Les fantômes de Kiev (Cédric Bannel)

[...] C’était terrifiant de se retrouver sur la kill list du Kremlin.

    L'auteur, le livre (512 pages, 2023) :

Les fantômes de Kiev : on se méfiait un peu d'un roman d'espionnage qui semblait surfer sur le conflit en Ukraine, mais on a tout de même décidé de faire confiance à l'un de nos auteurs préférés : Cédric Bannel qui nous a déjà emmené en Afghanistan à plusieurs reprises.
L'auteur poursuit le virage amorcé dans les derniers bouquins sur l'Afghanistan (notamment l'excellent Espion français) avec la mise en scène des aventures d'un espion de l'équipe Sigma de la DGSE du Boulevard Mortier. 

      Le contexte :

Cette fois, nous partons pour l'Europe centrale en Roumanie, en Ukraine, dans le Donbass, sur les traces d'un [complot du Kremlin contre la France.

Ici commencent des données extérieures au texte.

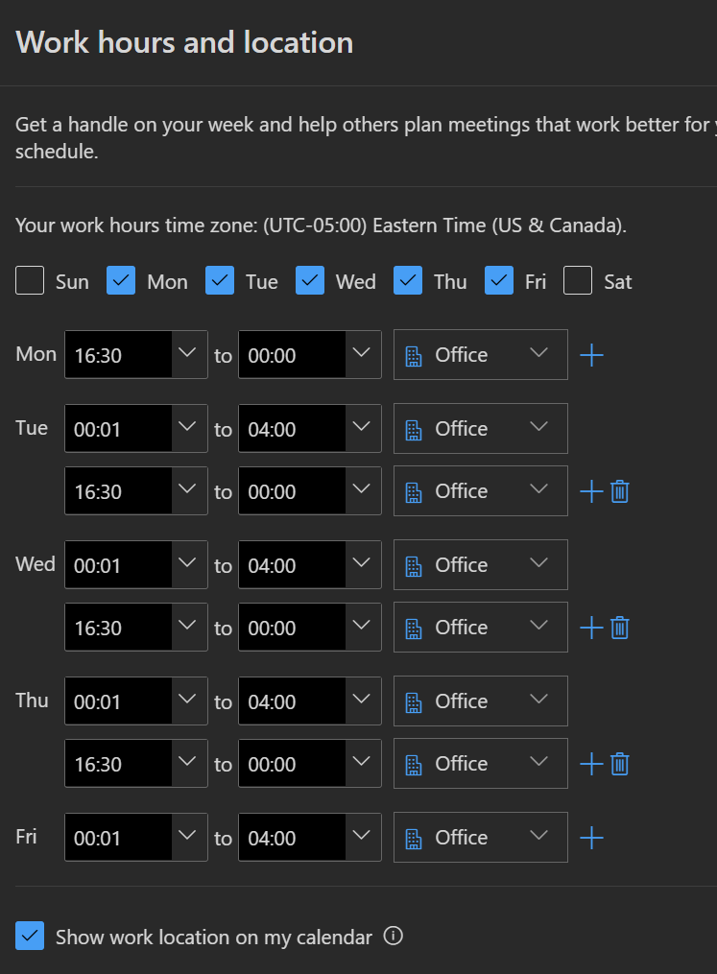
Task: Click the info icon beside work location
Action: (x=394, y=936)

Une opération qui, selon ce qu’il lui avait annoncé, aurait pour nom de code « Ouragan de feu ». Personne n’avait jamais entendu parler de ce truc avant.] Une attaque préparée de longue date parce que [la vengeance du prezident Poutine se mange toujours glacée.] 
[...] Sans l’OTAN, le drapeau russe flotterait déjà sur Kiev. Maintenant, il est acculé, donc il se venge et lâche ses coups. Trois pays sont plus particulièrement dans sa ligne de mire : les États-Unis, le Royaume-Uni et la France. Le premier est loin, le second une île. Nous sommes les plus faciles à frapper. Il va recommencer.

    On aime bien :

❤️ On aime le scénario digne d'un James Bond. La première partie du livre se met en place lentement pour laisser le temps à l'auteur de nous expliquer sa géopolitique et tout ce qu'il a appris sur les services secrets spéciaux des différents pays protagonistes (France, Roumanie, Russie). Puis vient le temps de la course folle à travers le Donbass en guerre et on ne lâche plus le bouquin, véritable page-turner.
❤️ On apprécie le travail de documentation et une intrigue certes romancée, mais assemblée à partir d'événements bien réels : la Norvège a effectivement fourni des missiles français Mistral à l'Ukraine, la prison Isolatsia de sinistre réputation existe bel et bien dans le Donbass, les bidonvilles de Ferentari et Rahova sont bien des plaies ouvertes dans la cité de Bucarest, ...
[...] Même dans les quartiers les plus déshérités de Kaboul, jamais Edgar n’avait été confronté à une telle misère humaine.
[...] Des générations dans des taudis, la banalisation de la pauvreté et de la mendicité, l’absence d’éducation et de formation, après cinquante ans de communisme percutés par trente ans de capitalisme sauvage, avaient créé une trappe sociale dans laquelle beaucoup étaient aspirés. Il en était sorti une version du lumpenprolétariat du XXIe siècle assez proche, finalement, de celle que décrivait Karl Marx à la fin du XIXe.
 Mais tout cela n'a plus le charme exotique des précédentes histoires afghanes auxquelles nous avait habitués Cédric Bannel et le manque d'originalité de cet épisode le place nettement en-dessous du précédent : L'espion français. Reste tout de même un bon thriller d'espionnage raconté par un pro et situé au cœur de l'actualité.

      L'intrigue :

La DGSE est informée de la préparation d'une attaque russe sur le sol français : un attentat digne du 11 septembre. L'agent spécial Edgar est envoyé en Roumanie puis en Ukraine, jusque dans le Donbass, pour retrouver l'informateur mystérieux et déjouer le complot.
Pour couvrir leur implication, les russes n'ont pas hésité à manipuler des islamistes installés en France.
[...] — La France est la cible parfaite, reprit-il. C’est le petit Satan. Elle empêche nos sœurs de s’habiller dignement, leurs filles de porter le voile à l’école. Elle laisse des infidèles caricaturer notre Prophète et insulter notre Livre sacré. Elle permet à des hommes de se marier entre eux, infamie suprême ! Quand des croyants se rebellent contre ces horreurs, elle les envoie croupir en prison au nom d’une prétendue liberté d’expression, qui ne marche que dans un sens. Aujourd’hui, ses troupes sont partout en terre d’islam, au Maghreb, en Afrique, pour lutter contre nos frères en religion.
Des péripéties et un montage très classiques, tout à fait dans les standards (et les clichés ...) de ce type de roman d'espionnage.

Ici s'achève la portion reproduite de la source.